EXERCISE: Write out the material from the line containing "Click the GET badge beside publisher_detail" through the line containing "pyautogui.click(x=35, y=106)", leaving the pictures out.

RECORDED DATA:
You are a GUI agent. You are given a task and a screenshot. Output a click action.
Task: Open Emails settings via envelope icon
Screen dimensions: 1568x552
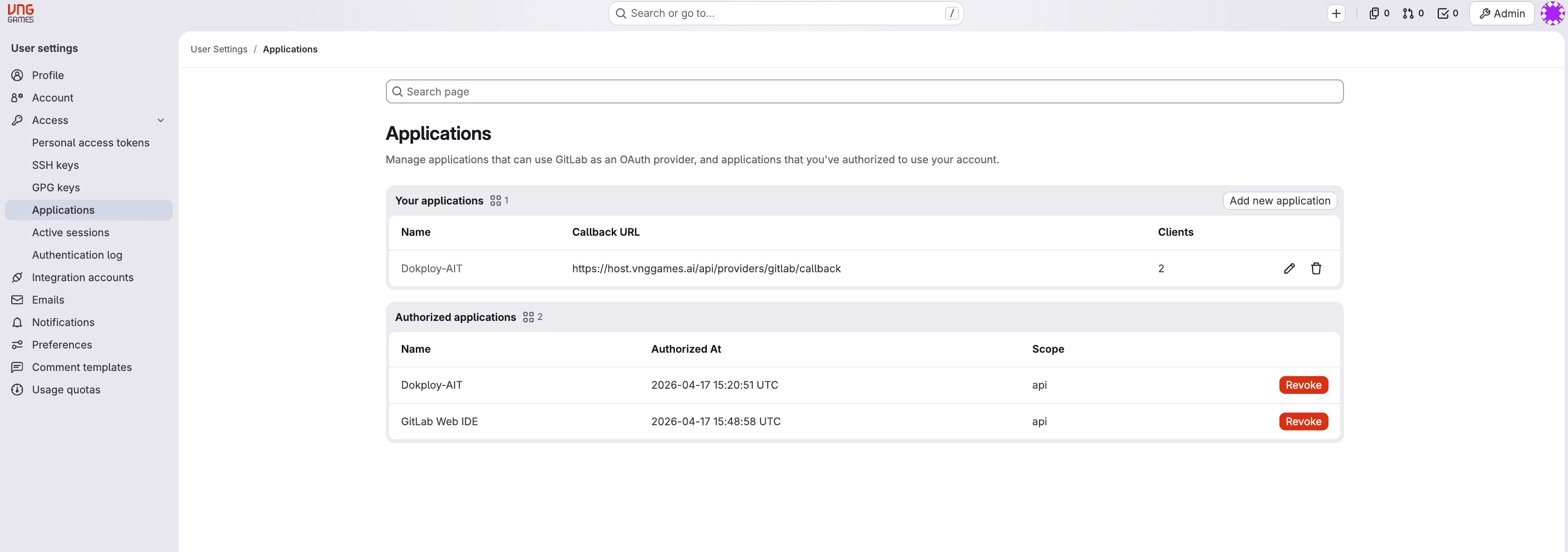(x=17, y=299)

---

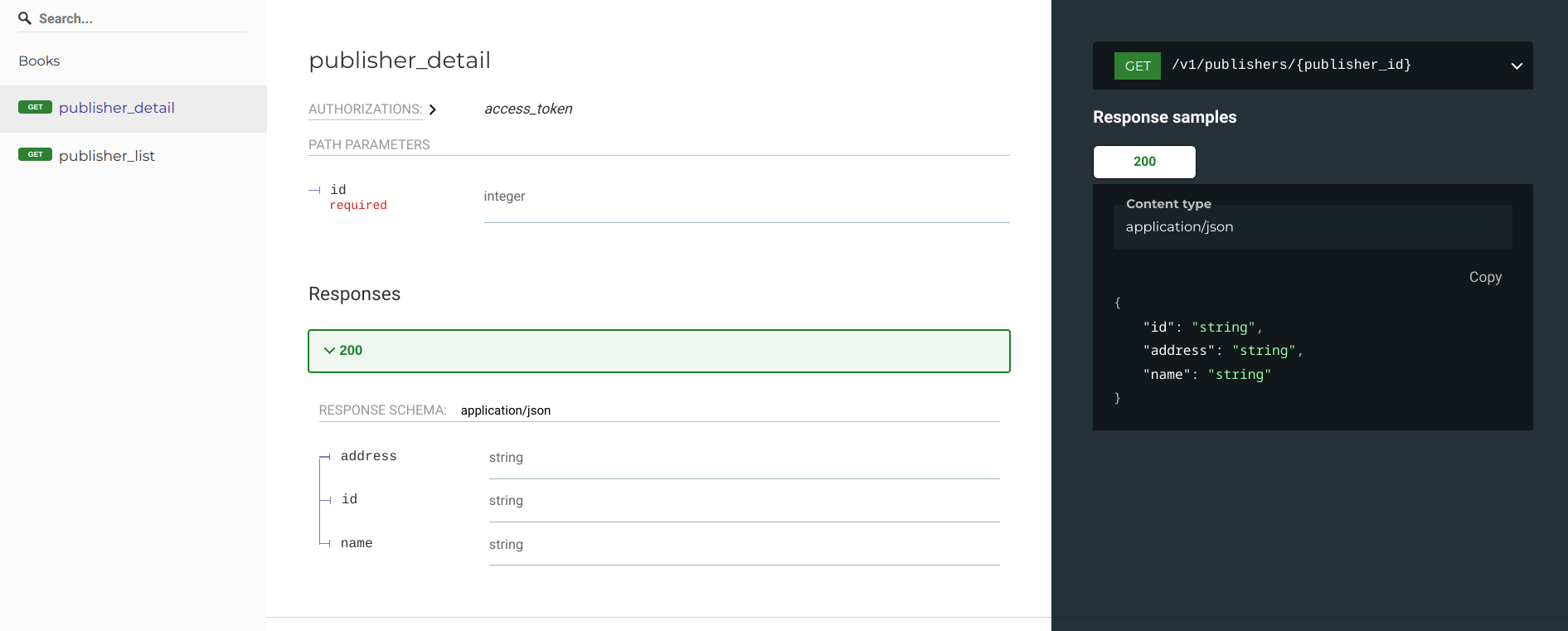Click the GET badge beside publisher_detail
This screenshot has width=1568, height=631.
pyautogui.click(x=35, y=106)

ANSWER TO THE PROBLEM:
Click the GET badge beside publisher_detail
This screenshot has width=1568, height=631.
pyautogui.click(x=35, y=106)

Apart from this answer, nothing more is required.